A Rolls-Royce, fabricante da turbina do Fokker-100 da TAM, admite haver indícios de que ocorreu falha no motor da aeronave que sofreu um acidente no último sábado. Os técnicos da empresa já começaram a analisar as peças do avião. ''A informação que nós temos é exatamente a mesma do Departamento de Aviação Civil (DAC). Não temos nada a contestar nem a acrescentar sobre os dados que foram divulgados'', disse Wolfgang Schulze, responsável pelo departamento de qualidade da Rolls-Royce

Anteontem, uma nota divulgada pelo DAC informava ter sido constatada falha no motor direito, causando despressurização do Fokker-100 e rompimento da fuselagem. A passageira Marlene Aparecida Sebastião dos Santos, 48, morreu; três ficaram feridos.

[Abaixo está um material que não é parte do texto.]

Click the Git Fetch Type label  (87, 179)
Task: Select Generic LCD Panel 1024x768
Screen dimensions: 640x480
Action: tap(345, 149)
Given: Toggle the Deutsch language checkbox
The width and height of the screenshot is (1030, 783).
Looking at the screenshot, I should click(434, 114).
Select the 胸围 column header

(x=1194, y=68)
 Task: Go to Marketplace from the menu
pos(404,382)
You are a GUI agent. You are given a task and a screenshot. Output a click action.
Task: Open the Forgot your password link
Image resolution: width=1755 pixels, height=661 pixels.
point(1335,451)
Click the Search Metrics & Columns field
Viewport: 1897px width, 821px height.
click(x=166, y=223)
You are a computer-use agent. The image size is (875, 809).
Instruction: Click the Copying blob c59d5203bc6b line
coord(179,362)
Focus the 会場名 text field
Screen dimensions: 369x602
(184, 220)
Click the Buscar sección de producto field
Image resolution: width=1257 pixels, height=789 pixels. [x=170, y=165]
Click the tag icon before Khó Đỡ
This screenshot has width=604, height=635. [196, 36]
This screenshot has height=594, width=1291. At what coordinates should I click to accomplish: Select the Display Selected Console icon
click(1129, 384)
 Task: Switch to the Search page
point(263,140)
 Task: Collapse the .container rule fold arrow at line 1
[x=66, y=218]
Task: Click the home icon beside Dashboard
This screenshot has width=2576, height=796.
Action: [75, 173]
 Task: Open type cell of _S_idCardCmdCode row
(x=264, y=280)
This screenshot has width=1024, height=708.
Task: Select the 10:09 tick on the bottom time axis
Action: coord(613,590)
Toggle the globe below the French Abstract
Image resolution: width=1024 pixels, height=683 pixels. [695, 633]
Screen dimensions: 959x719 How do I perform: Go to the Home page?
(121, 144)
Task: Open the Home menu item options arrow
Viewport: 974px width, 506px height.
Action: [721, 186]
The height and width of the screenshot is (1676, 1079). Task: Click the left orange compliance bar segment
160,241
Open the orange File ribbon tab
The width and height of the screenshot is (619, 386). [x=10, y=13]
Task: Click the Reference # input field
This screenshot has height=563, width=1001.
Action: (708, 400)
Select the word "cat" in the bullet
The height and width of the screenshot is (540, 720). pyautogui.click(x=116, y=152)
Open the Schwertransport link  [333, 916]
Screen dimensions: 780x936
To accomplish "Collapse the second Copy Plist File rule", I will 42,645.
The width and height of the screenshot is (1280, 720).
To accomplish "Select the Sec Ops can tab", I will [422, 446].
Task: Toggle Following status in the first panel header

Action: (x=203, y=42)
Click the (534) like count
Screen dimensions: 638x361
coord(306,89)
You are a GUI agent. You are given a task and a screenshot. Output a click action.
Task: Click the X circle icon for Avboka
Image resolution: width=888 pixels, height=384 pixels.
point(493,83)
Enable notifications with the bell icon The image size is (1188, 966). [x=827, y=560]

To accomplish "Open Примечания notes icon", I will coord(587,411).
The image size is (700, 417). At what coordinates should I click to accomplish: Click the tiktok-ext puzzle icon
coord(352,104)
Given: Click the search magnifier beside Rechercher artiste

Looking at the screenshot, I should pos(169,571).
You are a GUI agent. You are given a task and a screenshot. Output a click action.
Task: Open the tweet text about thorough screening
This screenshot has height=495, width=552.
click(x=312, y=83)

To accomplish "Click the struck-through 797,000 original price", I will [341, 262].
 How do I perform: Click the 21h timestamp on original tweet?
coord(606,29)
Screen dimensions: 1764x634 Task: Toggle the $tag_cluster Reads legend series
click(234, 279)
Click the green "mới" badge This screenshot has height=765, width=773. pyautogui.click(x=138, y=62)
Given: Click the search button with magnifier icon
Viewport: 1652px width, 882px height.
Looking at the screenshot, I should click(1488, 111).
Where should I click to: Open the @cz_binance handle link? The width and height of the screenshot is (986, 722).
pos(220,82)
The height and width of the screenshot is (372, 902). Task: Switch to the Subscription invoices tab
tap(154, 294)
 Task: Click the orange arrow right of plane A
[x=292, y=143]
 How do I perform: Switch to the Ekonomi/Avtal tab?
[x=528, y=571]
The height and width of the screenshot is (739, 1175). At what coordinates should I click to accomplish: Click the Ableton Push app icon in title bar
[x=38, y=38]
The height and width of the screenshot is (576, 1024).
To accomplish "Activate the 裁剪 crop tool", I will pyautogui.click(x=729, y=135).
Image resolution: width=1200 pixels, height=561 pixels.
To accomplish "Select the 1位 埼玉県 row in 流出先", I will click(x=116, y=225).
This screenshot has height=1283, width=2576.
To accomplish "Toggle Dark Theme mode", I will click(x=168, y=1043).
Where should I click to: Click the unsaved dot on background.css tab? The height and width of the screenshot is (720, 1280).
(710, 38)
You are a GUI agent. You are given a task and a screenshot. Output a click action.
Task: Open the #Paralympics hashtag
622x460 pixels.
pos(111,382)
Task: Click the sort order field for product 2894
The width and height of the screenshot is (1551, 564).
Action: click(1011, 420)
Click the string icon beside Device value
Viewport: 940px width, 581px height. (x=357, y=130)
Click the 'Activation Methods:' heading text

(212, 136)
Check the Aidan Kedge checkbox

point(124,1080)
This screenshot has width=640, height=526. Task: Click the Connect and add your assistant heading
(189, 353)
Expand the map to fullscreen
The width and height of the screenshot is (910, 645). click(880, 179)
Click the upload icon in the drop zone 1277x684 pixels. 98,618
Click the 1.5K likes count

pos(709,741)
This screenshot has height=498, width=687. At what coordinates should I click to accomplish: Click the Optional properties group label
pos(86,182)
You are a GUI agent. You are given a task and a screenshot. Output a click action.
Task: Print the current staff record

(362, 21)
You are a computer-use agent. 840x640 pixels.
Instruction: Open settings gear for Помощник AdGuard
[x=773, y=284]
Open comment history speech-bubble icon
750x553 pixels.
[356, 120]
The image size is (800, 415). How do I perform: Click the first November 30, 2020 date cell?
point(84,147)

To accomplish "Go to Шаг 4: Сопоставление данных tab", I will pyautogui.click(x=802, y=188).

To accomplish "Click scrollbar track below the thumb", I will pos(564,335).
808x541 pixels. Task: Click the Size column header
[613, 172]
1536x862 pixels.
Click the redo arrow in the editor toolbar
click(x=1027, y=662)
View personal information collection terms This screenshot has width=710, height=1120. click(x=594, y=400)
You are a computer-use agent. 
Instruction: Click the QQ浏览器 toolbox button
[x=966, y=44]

A aeronave ia de Recife para o aeroporto de Congonhas, em São Paulo, com 82 passageiros, mas teve de fazer um pouso forçado perto de Belo Horizonte.

O coronel Antonio Junqueira, chefe do Centro de Investigação e Prevenção de Acidentes Aeronáuticos (Cenipa), diz ter certeza de que a falha foi nas palhetas da hélice da turbina, que teriam se desprendido em direção contrária à do vento, atingindo a fuselagem.

Técnicos do DAC encontraram pedaços de palhetas dentro do avião. ''Pela minha experiência, acho que as palhetas podem ter sido atingidas por fatores externos, como aves, ou ter havido algum problema de fabricação, que levaria a fadiga interna. Não acredito em problema de manutenção'', disse Junqueira.

O professor de manutenção de aviões da USP de São Carlos Manoel Galhart diz que a hipótese de as palhetas se desprenderem e atingirem a fuselagem indica ''um tremendo azar'', mas não seria impossível acontecer.